GIVEN REQUEST 1
Repeat the listing's lines verbatim, beginning at the line that contains "will click(x=146, y=25)." and stopping after the line that contains "I will coord(732,82).".

QUOTED PASSAGE
"""

This reminds me of rush hour in London (I was born in Essex,not far from there) - the sensory overload of the city has its own music - so my sounds must reflect this

Give that dog a bone!
: this carnival has guard dogs!

The carnival of evil is in town!

Epiphone Flying V doing bright wails!

A dark wailing, but fitting.

Epiphone Les Paul neck pickup, darkly wailing

If Electric Ladyland Studios had more headroom on the board, this could have been Jimi for a moment.
That comment shows I have achieved something with this one - searching for the holy grail of heavy
One must always seek for that!

This is almost in my catalog of ugly, good show, sir!
almost - it has an ugly beauty, if I might say so myself! Thanks!

Oh. The dogs!

As Crowley has it - 'is god a dog' - there's an expansive and yet unwanted symbolism around dogs - and the dogs of war is another name for warriors - not so noble warriors - do we insult men by calling them dogs or do we insult dogs so!?! There was some skin scrape noise near the end on the bass which reminded me of a bark, and so I put these dog sounds on it - barks have a rhythm, the howls are like lead guitars and the growls are like mid range riffing - those growls are good
Given how some dogs are treated, the gods would be so fortunate. :)

These keening squeals (and squeals is to weak a word) I just don't have them. Maybe it's the lack of the whammy bar.
No whammy bar on this one - the guitar is whammy equiped but the bar wasn't on it - it's actually slide - it is something I just feel at the moment - completely unplanned - I just had a slide nearby [a ceramic one] and got it on to the Flying V - going up close to the back pick up - the beauty of playing up there is that the increments between the notes is very small so it doesn't take much movement of the slide to get squeals - also these Iron Gear Metal Machine pickups are unearthly powerful. It's an Epi V that the previous owner had equiped with these pickups and sold the guitar because he found them too powerful! ... 'too' powerful ... can you have too much power!?!

Cry havoc!
That is an interesting word: the word, like the action it describes, came from the Normans. The Norman Conquest of England in 1066 was a great tragedy for the English. Tolkien used to weep upon thinking of it. While Anglo-Saxon re-emerged later, it was never the same. "Late Middle English: from Anglo-Norman French havok, alteration of Old French havot, of unknown origin. The word was originally used in the phrase cry havoc ( Old French crier havot) ‘to give an army the order havoc’, which was the signal for plundering.

The Bard knew it all. And it just keeps happening.
He had great insight - and it suggests that the thing we call 'human nature' hasn't changed for hundreds - nay, for hundreds of thousands of years. Those who seek to 'improve' humanity are on a hiding to nothing!

I feel a groove coming on.

"""

PROVIDED DATA
"""

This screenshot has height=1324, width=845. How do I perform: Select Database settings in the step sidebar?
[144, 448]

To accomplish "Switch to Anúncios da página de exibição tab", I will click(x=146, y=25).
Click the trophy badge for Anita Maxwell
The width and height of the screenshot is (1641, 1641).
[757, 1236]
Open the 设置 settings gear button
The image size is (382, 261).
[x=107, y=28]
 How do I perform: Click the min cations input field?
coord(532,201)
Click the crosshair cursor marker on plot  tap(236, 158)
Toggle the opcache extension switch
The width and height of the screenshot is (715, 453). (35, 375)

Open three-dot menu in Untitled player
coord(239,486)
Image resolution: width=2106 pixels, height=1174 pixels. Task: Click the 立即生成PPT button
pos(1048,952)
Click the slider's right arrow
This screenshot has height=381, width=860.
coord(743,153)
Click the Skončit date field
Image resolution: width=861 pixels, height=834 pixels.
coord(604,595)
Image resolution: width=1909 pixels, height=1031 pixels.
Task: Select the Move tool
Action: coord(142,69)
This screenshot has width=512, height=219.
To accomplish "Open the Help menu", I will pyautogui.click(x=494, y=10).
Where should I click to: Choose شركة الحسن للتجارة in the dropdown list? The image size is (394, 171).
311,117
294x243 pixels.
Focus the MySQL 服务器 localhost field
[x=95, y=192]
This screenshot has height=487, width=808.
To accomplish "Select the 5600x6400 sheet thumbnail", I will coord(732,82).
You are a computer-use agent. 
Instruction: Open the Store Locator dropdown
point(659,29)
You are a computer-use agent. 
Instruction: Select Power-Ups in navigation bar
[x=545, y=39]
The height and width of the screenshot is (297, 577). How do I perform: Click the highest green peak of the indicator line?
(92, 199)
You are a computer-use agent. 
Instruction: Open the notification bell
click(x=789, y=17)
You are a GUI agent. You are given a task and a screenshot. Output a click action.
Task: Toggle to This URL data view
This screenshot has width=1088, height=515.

"""

GIVEN REQUEST 2
Write the next part of the comment thread about the guitar recordings, starting right after its final line.

RESPONSE 1
To accomplish "Switch to Anúncios da página de exibição tab", I will click(x=146, y=25).
Click the trophy badge for Anita Maxwell
The width and height of the screenshot is (1641, 1641).
[757, 1236]
Open the 设置 settings gear button
The image size is (382, 261).
[x=107, y=28]
 How do I perform: Click the min cations input field?
coord(532,201)
Click the crosshair cursor marker on plot  tap(236, 158)
Toggle the opcache extension switch
The width and height of the screenshot is (715, 453). (35, 375)

Open three-dot menu in Untitled player
coord(239,486)
Image resolution: width=2106 pixels, height=1174 pixels. Task: Click the 立即生成PPT button
pos(1048,952)
Click the slider's right arrow
This screenshot has height=381, width=860.
coord(743,153)
Click the Skončit date field
Image resolution: width=861 pixels, height=834 pixels.
coord(604,595)
Image resolution: width=1909 pixels, height=1031 pixels.
Task: Select the Move tool
Action: coord(142,69)
This screenshot has width=512, height=219.
To accomplish "Open the Help menu", I will pyautogui.click(x=494, y=10).
Where should I click to: Choose شركة الحسن للتجارة in the dropdown list? The image size is (394, 171).
311,117
294x243 pixels.
Focus the MySQL 服务器 localhost field
[x=95, y=192]
This screenshot has height=487, width=808.
To accomplish "Select the 5600x6400 sheet thumbnail", I will coord(732,82).

RESPONSE 2
There's a subdued bit of polyrhythmia going on there - the bass settles into a riff for a while - I then put a drum beat which cuts across it so making two different beats, but as the advance they meat and briefly lock in together creating that semblance of a groove - I love that sort of thing because, however brief and subdued, that groove is very wicked in the evil sense, and this piece feeds upon evil and havoc like a vampyre

"Barking mad freedom" ... the freedom of beasts. Our only true freedom? I ask you.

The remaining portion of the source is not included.